[Activity]:
One number, and no other words, should make up the answer: how many lines of the listing contain the string "with".

[Supplied material]:
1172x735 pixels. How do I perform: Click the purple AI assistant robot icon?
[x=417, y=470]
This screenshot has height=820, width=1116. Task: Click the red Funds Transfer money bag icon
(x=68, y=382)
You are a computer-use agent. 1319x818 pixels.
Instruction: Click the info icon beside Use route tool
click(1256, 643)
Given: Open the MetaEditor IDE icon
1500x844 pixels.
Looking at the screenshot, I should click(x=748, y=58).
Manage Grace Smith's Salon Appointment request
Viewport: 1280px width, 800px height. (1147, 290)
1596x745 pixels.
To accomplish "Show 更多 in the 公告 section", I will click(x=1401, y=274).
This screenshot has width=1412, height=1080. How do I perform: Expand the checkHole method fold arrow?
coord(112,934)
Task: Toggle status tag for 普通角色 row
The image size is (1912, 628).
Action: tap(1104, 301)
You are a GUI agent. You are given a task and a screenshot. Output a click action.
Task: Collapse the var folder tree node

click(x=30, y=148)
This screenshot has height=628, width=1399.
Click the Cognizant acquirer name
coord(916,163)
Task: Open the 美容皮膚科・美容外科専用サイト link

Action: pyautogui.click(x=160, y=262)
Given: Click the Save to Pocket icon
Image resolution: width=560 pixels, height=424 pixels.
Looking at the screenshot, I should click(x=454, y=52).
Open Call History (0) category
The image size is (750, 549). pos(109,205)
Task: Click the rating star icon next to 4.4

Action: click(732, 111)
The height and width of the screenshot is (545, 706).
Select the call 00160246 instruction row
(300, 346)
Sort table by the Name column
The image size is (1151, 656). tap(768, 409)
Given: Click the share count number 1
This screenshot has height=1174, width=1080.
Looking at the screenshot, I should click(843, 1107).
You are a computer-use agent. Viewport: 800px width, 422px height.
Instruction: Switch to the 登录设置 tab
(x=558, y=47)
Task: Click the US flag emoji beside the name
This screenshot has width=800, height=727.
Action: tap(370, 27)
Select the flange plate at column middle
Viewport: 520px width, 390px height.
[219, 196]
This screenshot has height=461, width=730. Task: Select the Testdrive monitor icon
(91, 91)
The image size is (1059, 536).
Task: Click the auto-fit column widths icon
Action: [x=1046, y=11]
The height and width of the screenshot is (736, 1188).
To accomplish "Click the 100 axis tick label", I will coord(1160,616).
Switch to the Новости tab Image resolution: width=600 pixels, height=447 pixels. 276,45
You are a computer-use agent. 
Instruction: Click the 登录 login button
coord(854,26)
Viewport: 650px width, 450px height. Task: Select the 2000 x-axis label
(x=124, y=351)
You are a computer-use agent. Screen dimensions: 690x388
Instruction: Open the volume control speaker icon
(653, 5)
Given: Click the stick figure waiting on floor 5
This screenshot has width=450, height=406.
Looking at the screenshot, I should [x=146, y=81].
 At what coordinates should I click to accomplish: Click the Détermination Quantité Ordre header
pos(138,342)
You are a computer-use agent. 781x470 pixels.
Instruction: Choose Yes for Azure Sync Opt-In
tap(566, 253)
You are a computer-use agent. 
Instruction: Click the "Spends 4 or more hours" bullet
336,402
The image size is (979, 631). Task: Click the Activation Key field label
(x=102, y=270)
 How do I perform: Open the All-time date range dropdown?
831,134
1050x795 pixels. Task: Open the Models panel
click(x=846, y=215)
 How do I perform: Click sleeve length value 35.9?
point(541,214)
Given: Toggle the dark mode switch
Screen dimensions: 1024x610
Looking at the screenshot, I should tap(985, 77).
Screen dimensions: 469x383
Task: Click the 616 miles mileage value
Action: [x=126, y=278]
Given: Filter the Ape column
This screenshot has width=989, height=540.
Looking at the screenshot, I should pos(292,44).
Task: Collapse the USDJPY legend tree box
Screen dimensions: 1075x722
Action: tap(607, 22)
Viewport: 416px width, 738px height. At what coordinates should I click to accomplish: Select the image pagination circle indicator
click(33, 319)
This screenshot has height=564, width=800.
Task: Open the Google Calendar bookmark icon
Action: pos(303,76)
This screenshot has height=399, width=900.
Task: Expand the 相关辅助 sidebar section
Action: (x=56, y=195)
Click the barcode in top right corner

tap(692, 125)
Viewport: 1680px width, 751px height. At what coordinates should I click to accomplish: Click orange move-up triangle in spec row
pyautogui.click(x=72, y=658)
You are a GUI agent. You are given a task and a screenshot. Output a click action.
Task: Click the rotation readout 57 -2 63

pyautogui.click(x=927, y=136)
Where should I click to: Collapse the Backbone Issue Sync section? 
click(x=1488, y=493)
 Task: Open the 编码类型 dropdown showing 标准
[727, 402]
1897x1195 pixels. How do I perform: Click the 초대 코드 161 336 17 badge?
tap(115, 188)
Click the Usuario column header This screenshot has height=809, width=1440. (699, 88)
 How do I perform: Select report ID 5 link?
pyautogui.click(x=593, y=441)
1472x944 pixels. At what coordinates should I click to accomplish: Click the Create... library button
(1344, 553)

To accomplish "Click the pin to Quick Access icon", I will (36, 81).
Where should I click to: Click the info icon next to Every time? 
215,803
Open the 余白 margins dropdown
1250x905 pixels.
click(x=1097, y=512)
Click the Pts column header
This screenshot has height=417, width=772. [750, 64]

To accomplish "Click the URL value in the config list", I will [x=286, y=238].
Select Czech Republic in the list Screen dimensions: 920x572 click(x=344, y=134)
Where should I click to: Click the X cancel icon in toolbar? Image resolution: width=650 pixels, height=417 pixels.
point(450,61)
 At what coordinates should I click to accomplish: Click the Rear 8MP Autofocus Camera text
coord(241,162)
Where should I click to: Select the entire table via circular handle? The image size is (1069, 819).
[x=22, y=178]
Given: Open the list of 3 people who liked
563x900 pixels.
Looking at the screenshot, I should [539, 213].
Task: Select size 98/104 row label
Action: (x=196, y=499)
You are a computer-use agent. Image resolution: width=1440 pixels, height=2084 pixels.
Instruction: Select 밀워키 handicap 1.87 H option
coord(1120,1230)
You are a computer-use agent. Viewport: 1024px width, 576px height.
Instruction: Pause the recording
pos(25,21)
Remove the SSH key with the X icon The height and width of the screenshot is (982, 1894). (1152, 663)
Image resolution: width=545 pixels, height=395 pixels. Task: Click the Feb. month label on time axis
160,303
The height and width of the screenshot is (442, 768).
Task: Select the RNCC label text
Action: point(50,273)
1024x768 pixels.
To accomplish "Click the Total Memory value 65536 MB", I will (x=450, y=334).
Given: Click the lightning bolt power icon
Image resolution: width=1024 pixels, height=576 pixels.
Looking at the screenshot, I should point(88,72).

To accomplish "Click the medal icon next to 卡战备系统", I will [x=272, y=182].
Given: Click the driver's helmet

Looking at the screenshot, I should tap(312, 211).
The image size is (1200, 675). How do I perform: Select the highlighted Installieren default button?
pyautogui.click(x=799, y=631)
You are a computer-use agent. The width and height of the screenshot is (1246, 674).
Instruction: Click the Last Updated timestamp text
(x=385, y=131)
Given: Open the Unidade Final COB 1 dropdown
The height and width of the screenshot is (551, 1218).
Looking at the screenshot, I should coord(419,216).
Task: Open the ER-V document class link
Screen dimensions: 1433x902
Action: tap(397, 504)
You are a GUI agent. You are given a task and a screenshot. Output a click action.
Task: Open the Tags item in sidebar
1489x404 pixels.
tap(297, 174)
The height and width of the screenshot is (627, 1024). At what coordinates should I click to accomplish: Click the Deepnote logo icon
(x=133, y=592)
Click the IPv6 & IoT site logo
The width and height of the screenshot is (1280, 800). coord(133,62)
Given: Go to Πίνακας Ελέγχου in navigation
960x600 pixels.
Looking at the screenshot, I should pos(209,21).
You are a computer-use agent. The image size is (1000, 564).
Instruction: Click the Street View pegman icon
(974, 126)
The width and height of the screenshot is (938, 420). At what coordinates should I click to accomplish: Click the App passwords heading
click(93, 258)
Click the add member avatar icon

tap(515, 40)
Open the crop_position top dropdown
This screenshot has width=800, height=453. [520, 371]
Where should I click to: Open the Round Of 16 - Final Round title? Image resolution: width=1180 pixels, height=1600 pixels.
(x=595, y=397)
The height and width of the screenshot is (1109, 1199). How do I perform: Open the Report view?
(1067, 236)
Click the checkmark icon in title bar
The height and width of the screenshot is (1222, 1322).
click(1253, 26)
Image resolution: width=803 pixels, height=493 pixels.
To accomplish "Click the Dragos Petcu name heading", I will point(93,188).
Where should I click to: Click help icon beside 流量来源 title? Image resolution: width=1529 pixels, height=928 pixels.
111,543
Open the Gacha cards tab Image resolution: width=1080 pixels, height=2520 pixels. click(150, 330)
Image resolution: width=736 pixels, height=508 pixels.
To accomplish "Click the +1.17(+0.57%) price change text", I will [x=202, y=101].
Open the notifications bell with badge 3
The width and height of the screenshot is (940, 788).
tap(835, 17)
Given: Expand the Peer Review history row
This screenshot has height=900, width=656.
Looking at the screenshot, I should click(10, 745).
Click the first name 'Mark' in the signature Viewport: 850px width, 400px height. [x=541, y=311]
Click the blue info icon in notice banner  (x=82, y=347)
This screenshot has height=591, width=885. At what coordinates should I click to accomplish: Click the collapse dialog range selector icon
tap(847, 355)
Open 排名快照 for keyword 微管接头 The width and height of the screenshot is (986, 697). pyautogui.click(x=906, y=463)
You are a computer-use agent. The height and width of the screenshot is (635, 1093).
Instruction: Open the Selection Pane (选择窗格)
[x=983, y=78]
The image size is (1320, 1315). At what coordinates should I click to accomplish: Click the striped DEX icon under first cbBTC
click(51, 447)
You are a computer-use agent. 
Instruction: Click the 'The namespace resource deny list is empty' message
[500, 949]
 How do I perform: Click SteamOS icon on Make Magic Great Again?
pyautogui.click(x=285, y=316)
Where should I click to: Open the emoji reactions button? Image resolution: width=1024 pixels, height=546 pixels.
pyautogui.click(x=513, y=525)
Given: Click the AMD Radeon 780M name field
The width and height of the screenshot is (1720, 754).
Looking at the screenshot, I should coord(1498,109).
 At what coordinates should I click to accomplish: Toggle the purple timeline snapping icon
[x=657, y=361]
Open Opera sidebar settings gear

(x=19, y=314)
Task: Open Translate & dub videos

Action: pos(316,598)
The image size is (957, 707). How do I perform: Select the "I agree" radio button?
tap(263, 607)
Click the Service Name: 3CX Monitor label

[Response for this exercise]:
2